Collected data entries
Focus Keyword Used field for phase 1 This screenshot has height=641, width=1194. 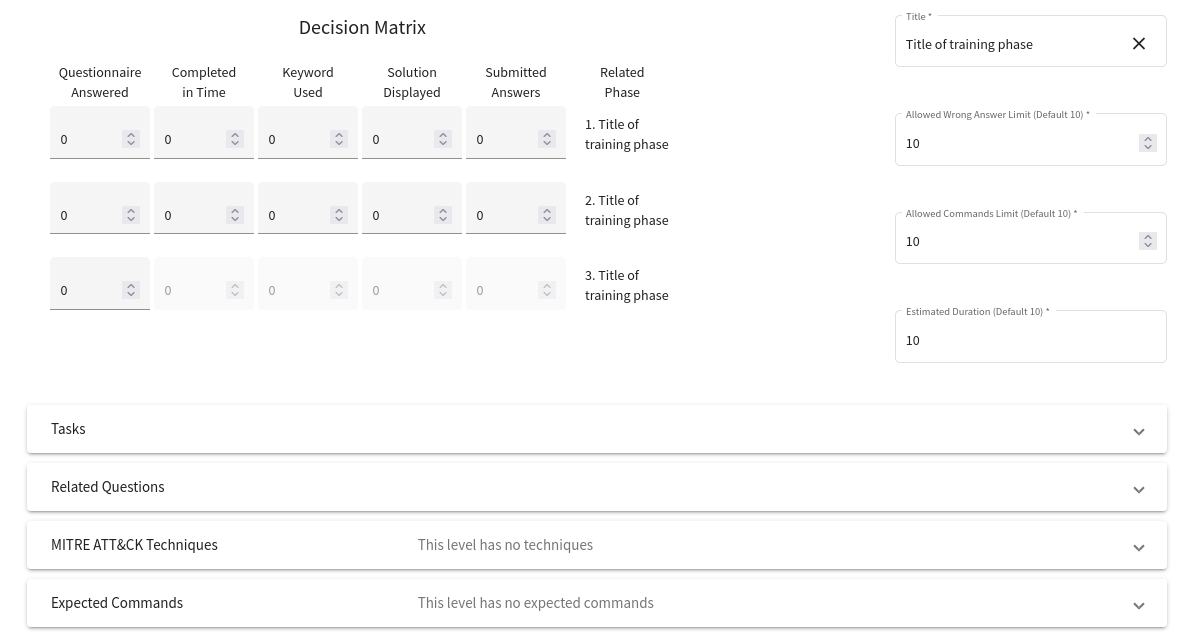(x=295, y=139)
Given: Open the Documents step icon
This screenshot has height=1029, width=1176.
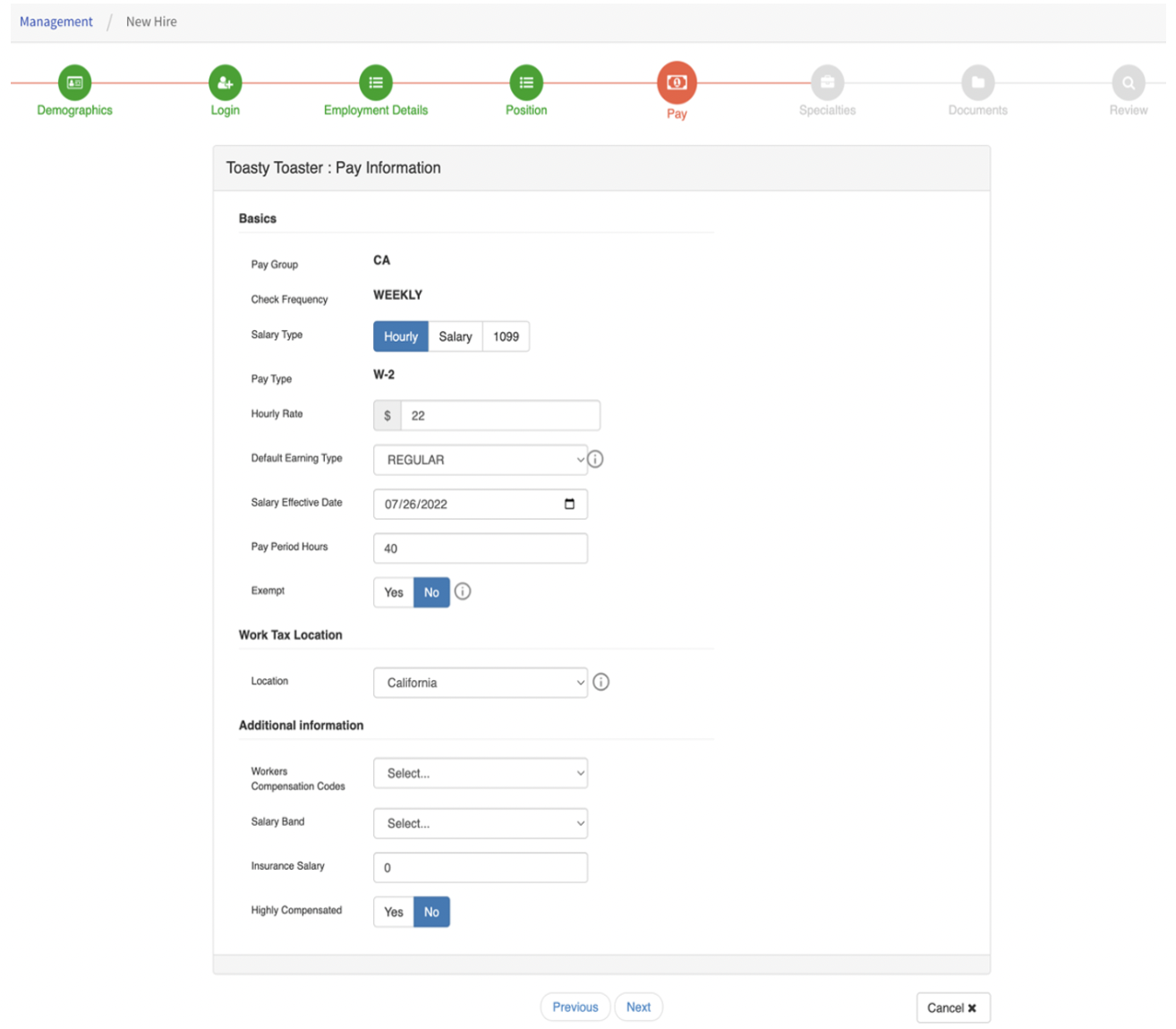Looking at the screenshot, I should point(977,84).
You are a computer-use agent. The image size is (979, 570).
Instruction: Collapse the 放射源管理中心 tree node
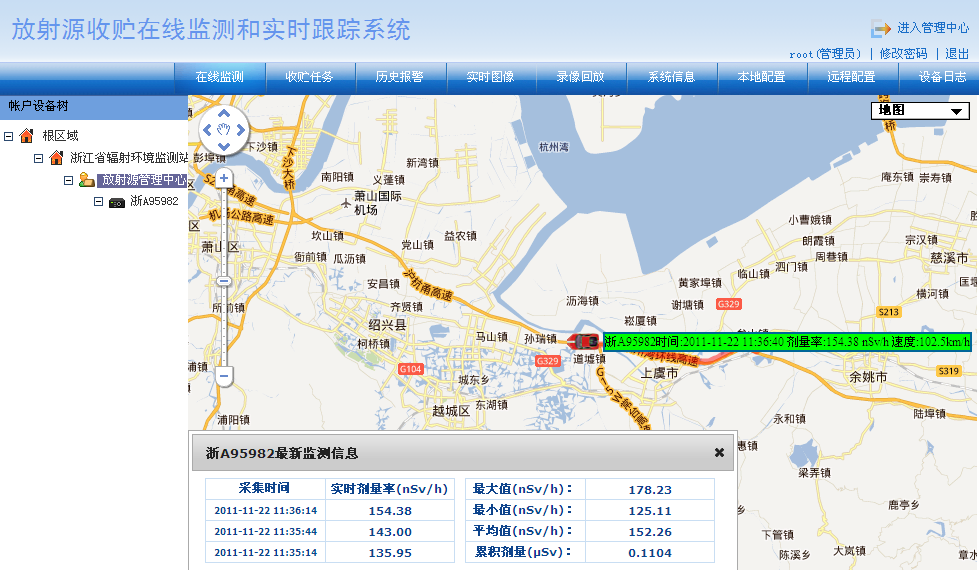coord(69,180)
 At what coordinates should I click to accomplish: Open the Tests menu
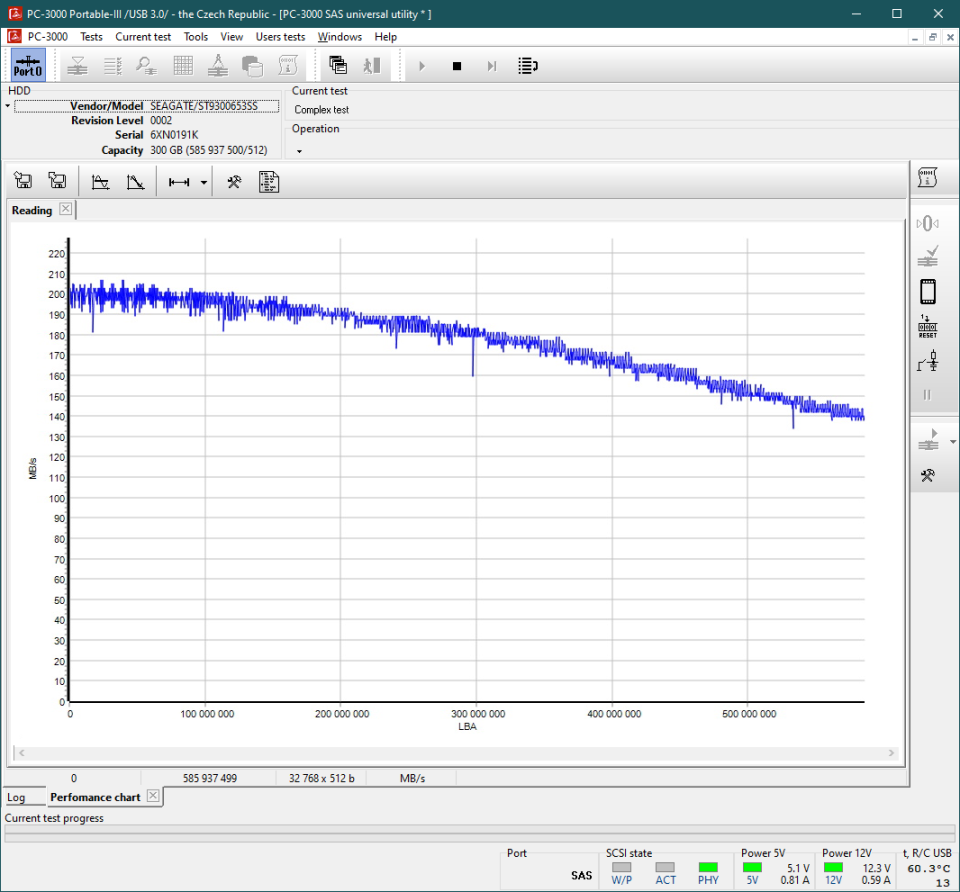91,37
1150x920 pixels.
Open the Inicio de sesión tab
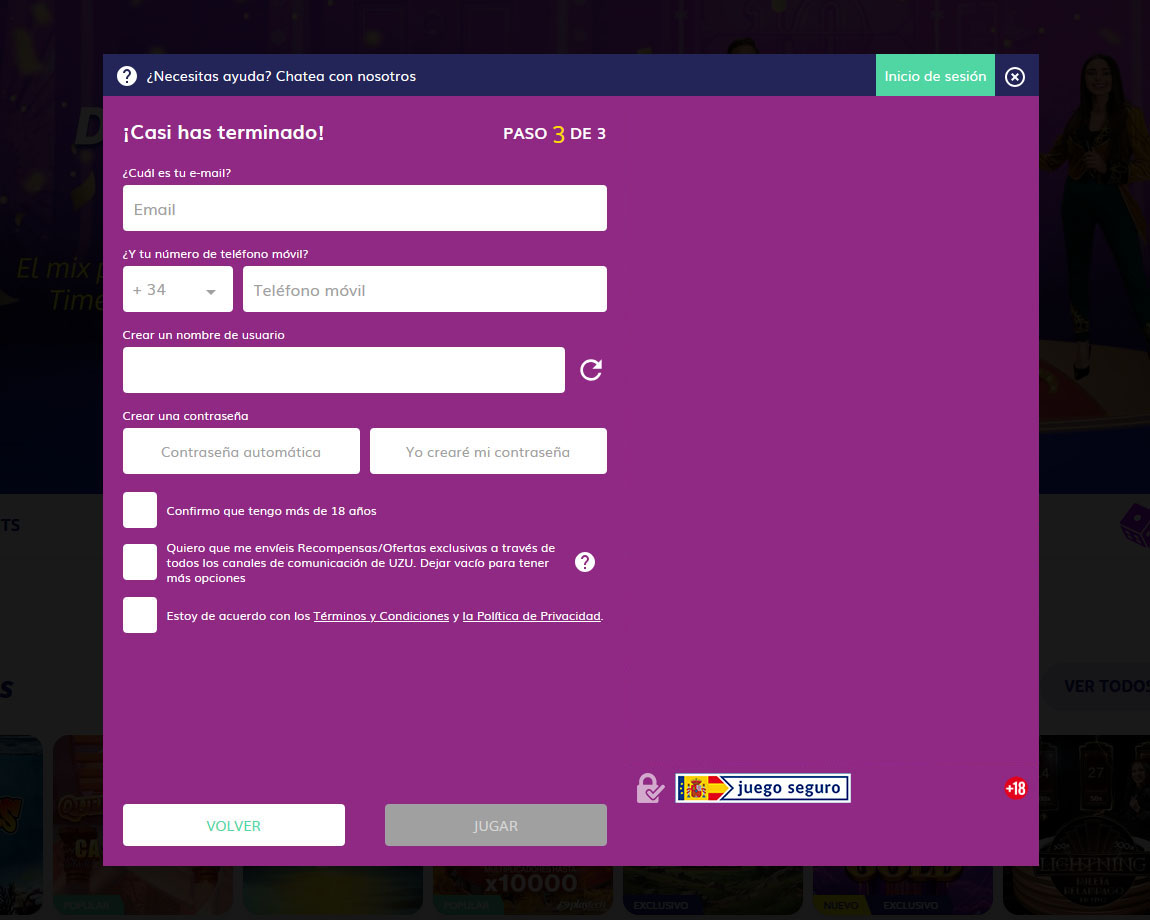[935, 76]
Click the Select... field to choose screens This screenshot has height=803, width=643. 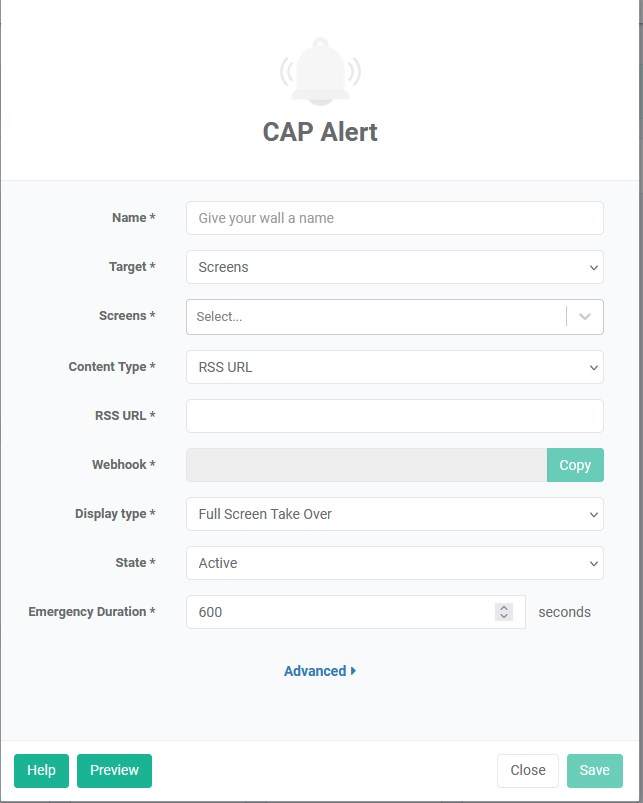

● **To do**
Print the stretch of the data from the line with "Open the Inicio de sesión tab" through its last line, exactly and with both ends kept. Omit pictures.

● **Answer to the problem**
Open the Inicio de sesión tab
[935, 76]
Click the Select... field to choose screens This screenshot has height=803, width=643. 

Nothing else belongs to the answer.